Vor kurzem hat Abbas den langjährigen Weggefährten Yasser Abed Rabbo als Sekretär des PLO-Exekutivkomitee durch Saeb Erekat, zuletzt Chefunterhändler bei den Verhandlungen mit Israel, ersetzt. Rabbo soll durch Kritik an Abbas' Führungsstil und Kurs gegenüber der Hamas in Ungnade gefallen sein. Erekat, dessen Weltgewandtheit und diplomatisches Geschick in Tel Aviv, New York, Moskau, Washington, London, Berlin und Paris geschätzt wird, gilt als Abbas' Wunschkandidat für seine Nachfolge. In einer ersten Reaktion hat die Hamas die geplante Umbesetzung des PLO-Exekutivkomitees als "Verstoß gegen das Versöhnungsabkommen" vom vergangenen Jahr bezeichnet. Auch innerhalb der Fatah hat das Manöver von Abbas den Vorwurf selbstherrlichen Agierens aufkommen lassen. Mohammed Dahlan, der einstige Fatah-Chef in Gaza, dem gute Verbindungen zur CIA, zu Ägypten und Saudi-Arabien nachgesagt werden, bezichtigte Abbas, einen "Putsch" durchzuführen.

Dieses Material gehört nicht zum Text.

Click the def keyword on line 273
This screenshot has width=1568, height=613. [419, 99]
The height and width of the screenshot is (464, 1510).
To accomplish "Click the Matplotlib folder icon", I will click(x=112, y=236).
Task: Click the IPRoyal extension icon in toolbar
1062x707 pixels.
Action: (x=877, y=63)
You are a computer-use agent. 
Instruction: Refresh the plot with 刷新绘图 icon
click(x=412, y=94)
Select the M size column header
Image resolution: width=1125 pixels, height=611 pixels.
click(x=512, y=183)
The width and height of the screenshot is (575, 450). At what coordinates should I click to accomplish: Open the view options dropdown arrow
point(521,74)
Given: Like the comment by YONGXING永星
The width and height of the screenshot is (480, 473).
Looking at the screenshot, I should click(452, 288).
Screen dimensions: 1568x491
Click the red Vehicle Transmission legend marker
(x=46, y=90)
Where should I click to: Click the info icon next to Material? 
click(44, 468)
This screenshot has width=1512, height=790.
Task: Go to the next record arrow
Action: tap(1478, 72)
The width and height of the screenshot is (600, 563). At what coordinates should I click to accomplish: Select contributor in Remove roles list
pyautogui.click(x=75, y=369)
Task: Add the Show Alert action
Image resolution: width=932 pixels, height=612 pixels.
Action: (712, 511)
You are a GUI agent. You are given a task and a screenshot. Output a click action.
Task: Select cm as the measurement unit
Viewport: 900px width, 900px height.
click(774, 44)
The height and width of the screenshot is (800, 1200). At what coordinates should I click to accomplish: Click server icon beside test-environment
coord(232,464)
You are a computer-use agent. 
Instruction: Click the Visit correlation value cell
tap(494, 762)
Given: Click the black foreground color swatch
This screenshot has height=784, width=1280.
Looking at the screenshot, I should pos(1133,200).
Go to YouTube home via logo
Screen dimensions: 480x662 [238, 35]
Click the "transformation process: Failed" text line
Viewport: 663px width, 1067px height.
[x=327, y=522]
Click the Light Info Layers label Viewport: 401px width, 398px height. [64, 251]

Man darf gespannt sein, wie die seit 1996 erste Sitzung des Palästinensischen Nationalrats, dem nominell 740 Mitglieder angehören, ablaufen wird. Derzeit ist unklar, wie viele Vertreter, die im Ausland residieren, anreisen werden bzw. über Israel werden einreisen dürfen. Man weiß auch nicht, ob die Israelis die palästinensischen Vertreter aus dem Gaza-Streifen nach Ramallah werden reisen lassen. Fest steht, daß die laufenden Verhandlungen zwischen Hamas und Israel bei der Sitzung eine wichtige Rolle spielen werden. Bei nämlichen Gesprächen sollen sich beide Seiten im Prinzip auf einen langfristigen Waffenstillstand und eine Aufhebung der israelischen Blockade geeinigt haben. Darum hat die Hamas vor wenigen Tagen die anderen politischen Parteien Palästinas zu einem Sondertreffen in der libanesischen Hauptstadt Beirut eingeladen, um deren Vertretern den Entwurf der Friedensvereinbarung vorzulegen.